Stored items from a collection
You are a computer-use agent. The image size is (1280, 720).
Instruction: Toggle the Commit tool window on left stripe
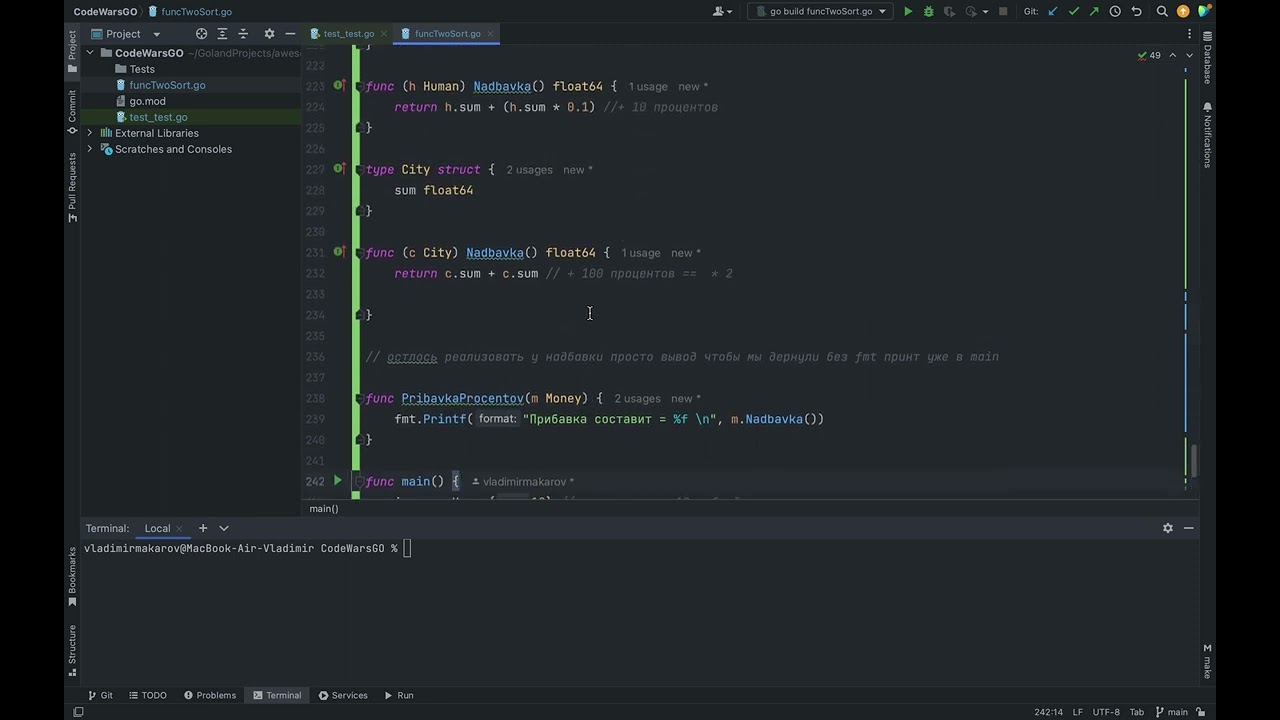(72, 107)

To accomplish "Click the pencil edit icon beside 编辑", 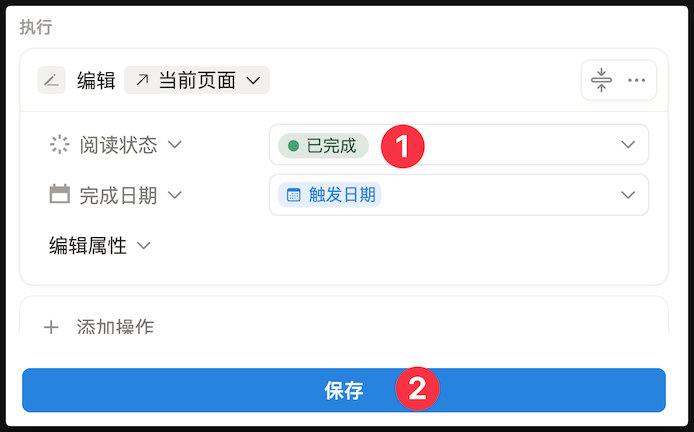I will pos(51,80).
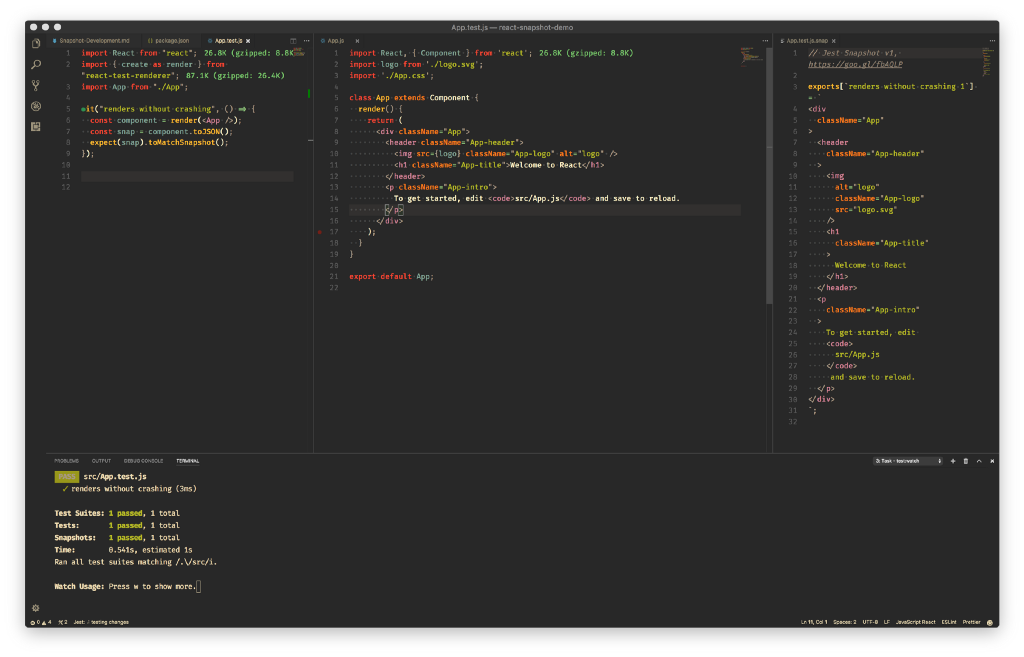Click the feedback smiley in status bar

point(989,622)
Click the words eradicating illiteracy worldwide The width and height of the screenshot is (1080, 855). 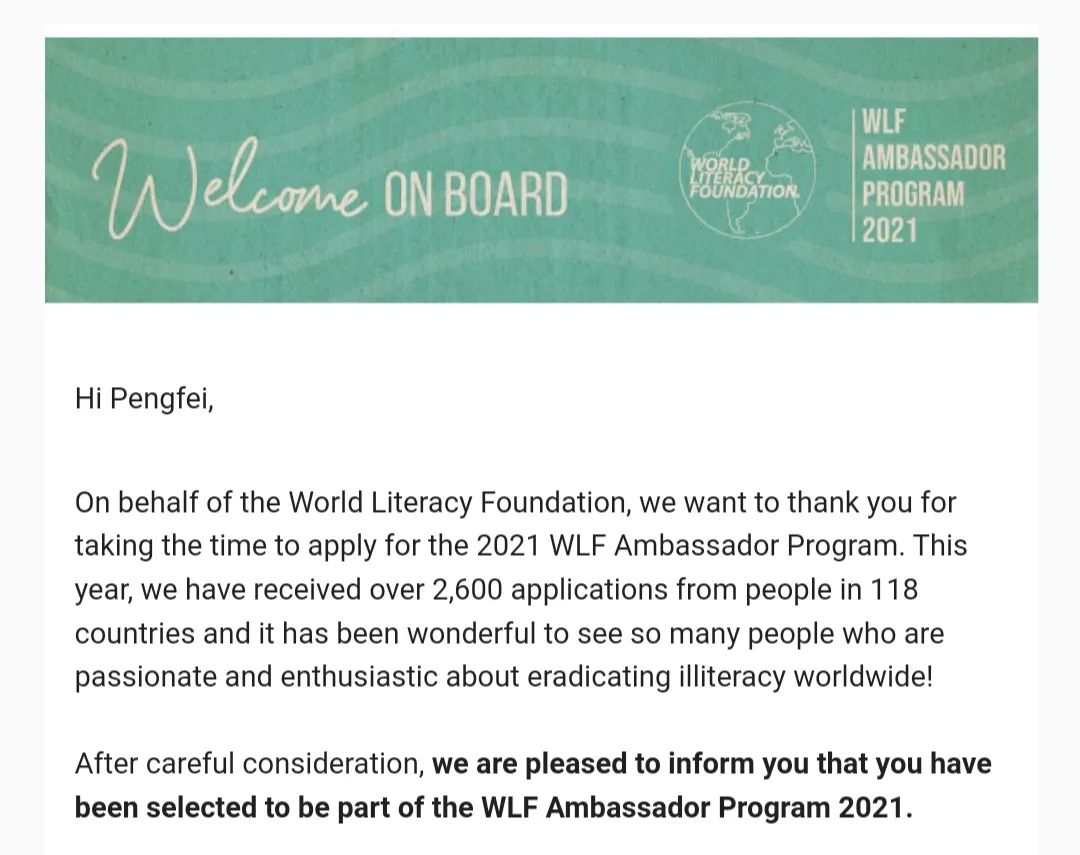click(x=729, y=677)
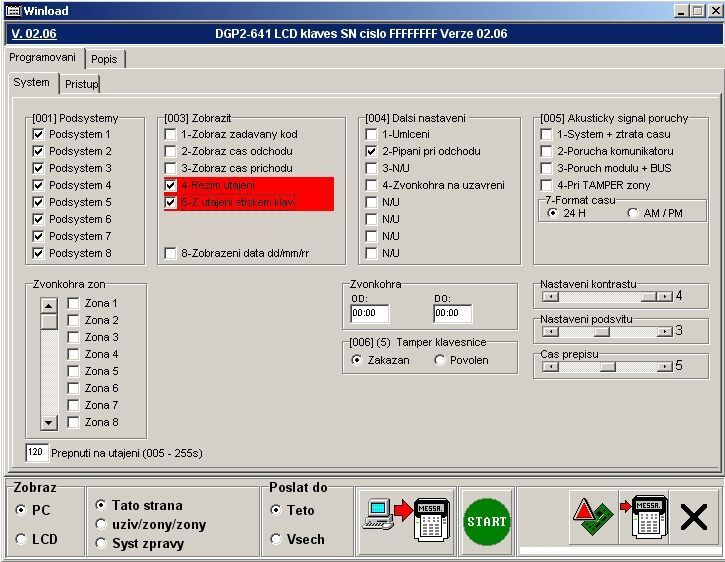Image resolution: width=725 pixels, height=562 pixels.
Task: Click the V. 02.06 version link
Action: pyautogui.click(x=33, y=34)
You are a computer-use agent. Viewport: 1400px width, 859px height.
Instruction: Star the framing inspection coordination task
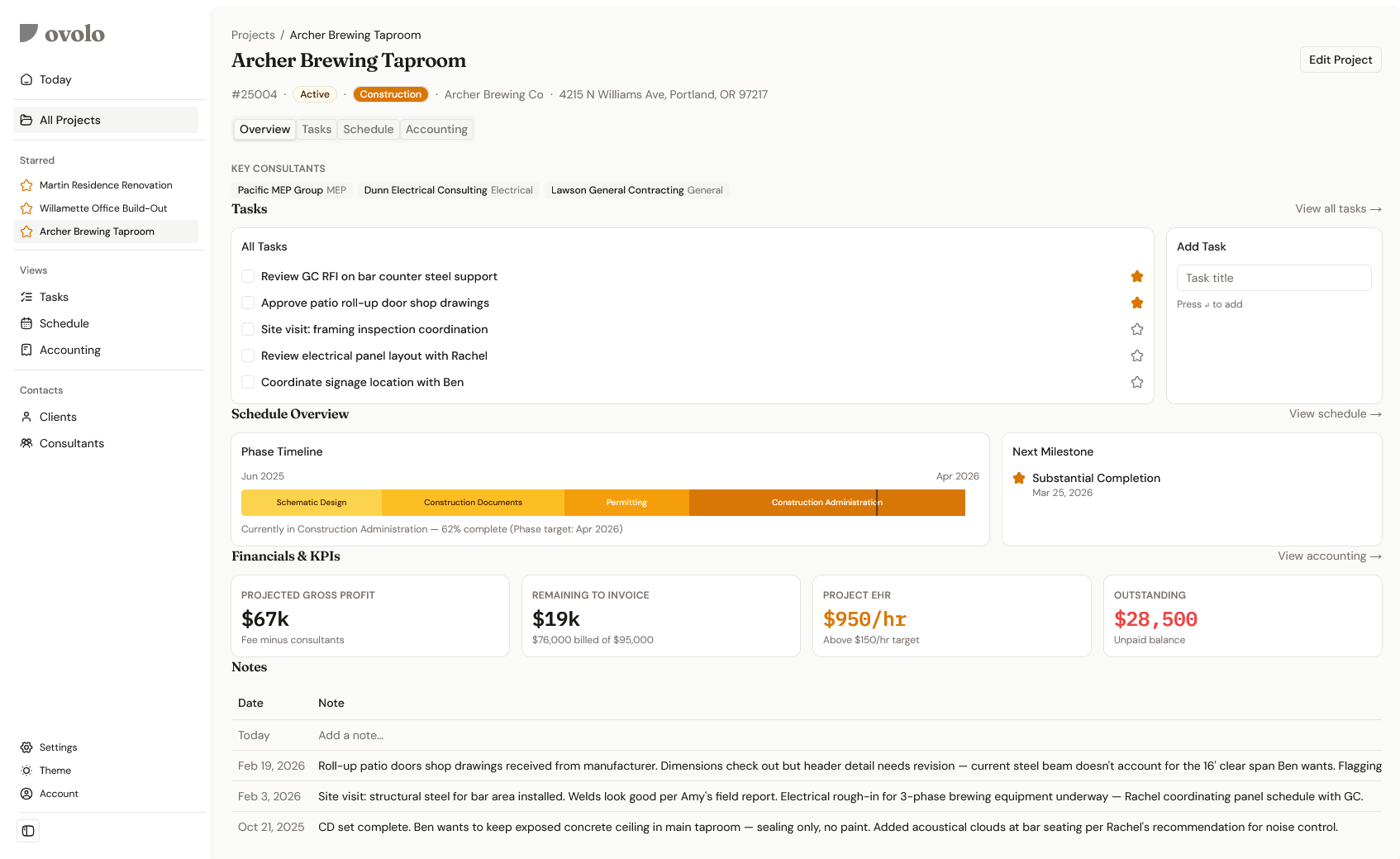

## Task goal
Retype, exactly as written, each line from the one containing "You are a computer-use agent. Viewport: 1400px" through the end of the data above, and leave out every picture.

## Task solution
You are a computer-use agent. Viewport: 1400px width, 859px height.
Instruction: Star the framing inspection coordination task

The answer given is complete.